SELECTED PASSAGE ::
Hello! My name is Serenity, and I am a recovering mainstreamer in every sense of the word. My journey into a counter-culture belief system led me to realize and embrace many things which, only a few years ago, I would have completely scoffed at and ridiculed. I hope you are here to learn, and to genuinely question concepts you may find ridiculous or unlikely on the surface but which I promise are worth exploring further.

The two most important truths I’ve found on my journey are that every single action (and reaction) you and I make is rooted in either love or fear. Think on that for a moment. Every single feeling you have is coming from either a place of fear or a place of love. Whether you are feeling jealous (fear of losing someone/something about which you care), content (love), sad (fear of change, fear of loss), angry (fear of not being in control), it can all be traced back to either love or fear. This enlightenment was gleaned from a book written by Bryan Post, an amazing man who is doing a lot to help families raising children with attachment issues. While there are many other books I love and which helped my journey, Bryan’s insight was a game changer for me. Once I understood that love and fear were at the root of everything we think, feel, say, and do, I realized the overwhelming majority of our society (myself included) truly believes they are doing good even though they are functioning from a place of overwhelming fear.

One of the ways we see fear-thinking is in our political climate – left vs. right, us vs. them, right vs. wrong. This is not a problem isolated to the United States, either. When a person votes based on the hope of their shared beliefs with a politician prevailing in the political arena, they are saying A) I fear others will not make good choices unless they are controlled with “righteous” laws with which I agree, and B) it is okay to violate another’s freedom as long as they are compelled to do what I firmly “know” (believe) is right.

SUPPLIED ENTRIES ::
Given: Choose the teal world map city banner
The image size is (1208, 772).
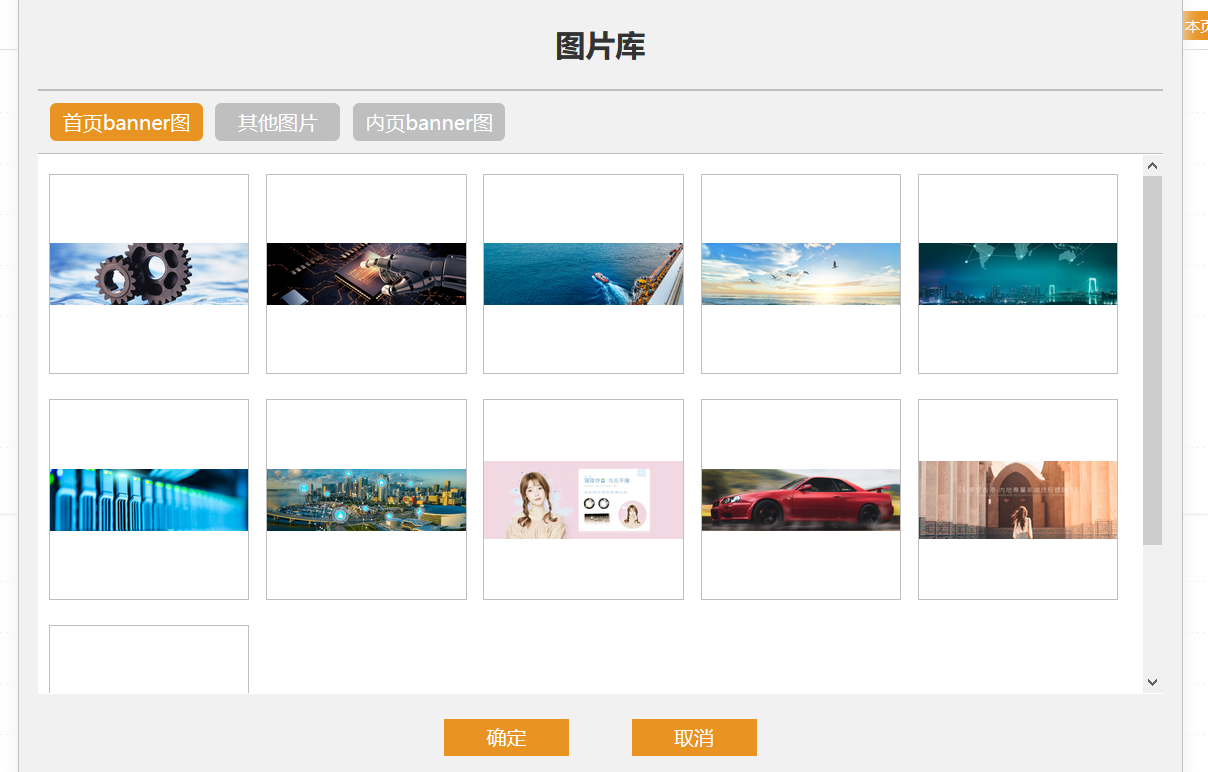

--

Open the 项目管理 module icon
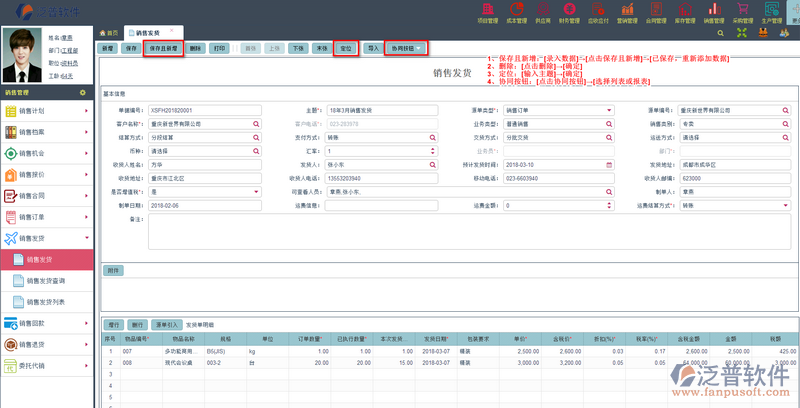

EXERCISE BRIEF :: Resume the essay on love and fear above, picking up right after its final sentence.

WRITTEN ANSWER ::
In parenting, fear-based thinking is also very clear. Without knowing it, many parents are relying on fear-based techniques while firmly believing they are acting out of love. What do I mean? I mean having rules for your children which are “for their own good” and can following that sentiment with, “If I don’t have this rule, they will grow up to be {insert fear here: delinquent, drug addicted, unhappy, overweight, a criminal, thoughtless, unable to work with others, unable to read/write/spell/think, dead, etc.}.” If that is how you are parenting, you are engaging in fear-based parenting rather than coming from a place of love.

So, now that I’ve introduced you to fear-based perspective, I hope you’ll realize I have not only been there, but I fight against it every day, as it was deeply ingrained in my psyche. I will write about topics when seen from the love perspective. I will write about changing paradigms and shifting focus from fear-based thinking to love-based thinking. I will write about seeing things in a way which you may never have considered or even realized might exist. I hope to bend your mind a bit, I hope to push you (lovingly) from your comfort zone and into unfamiliar territory where you will find great happiness and joy.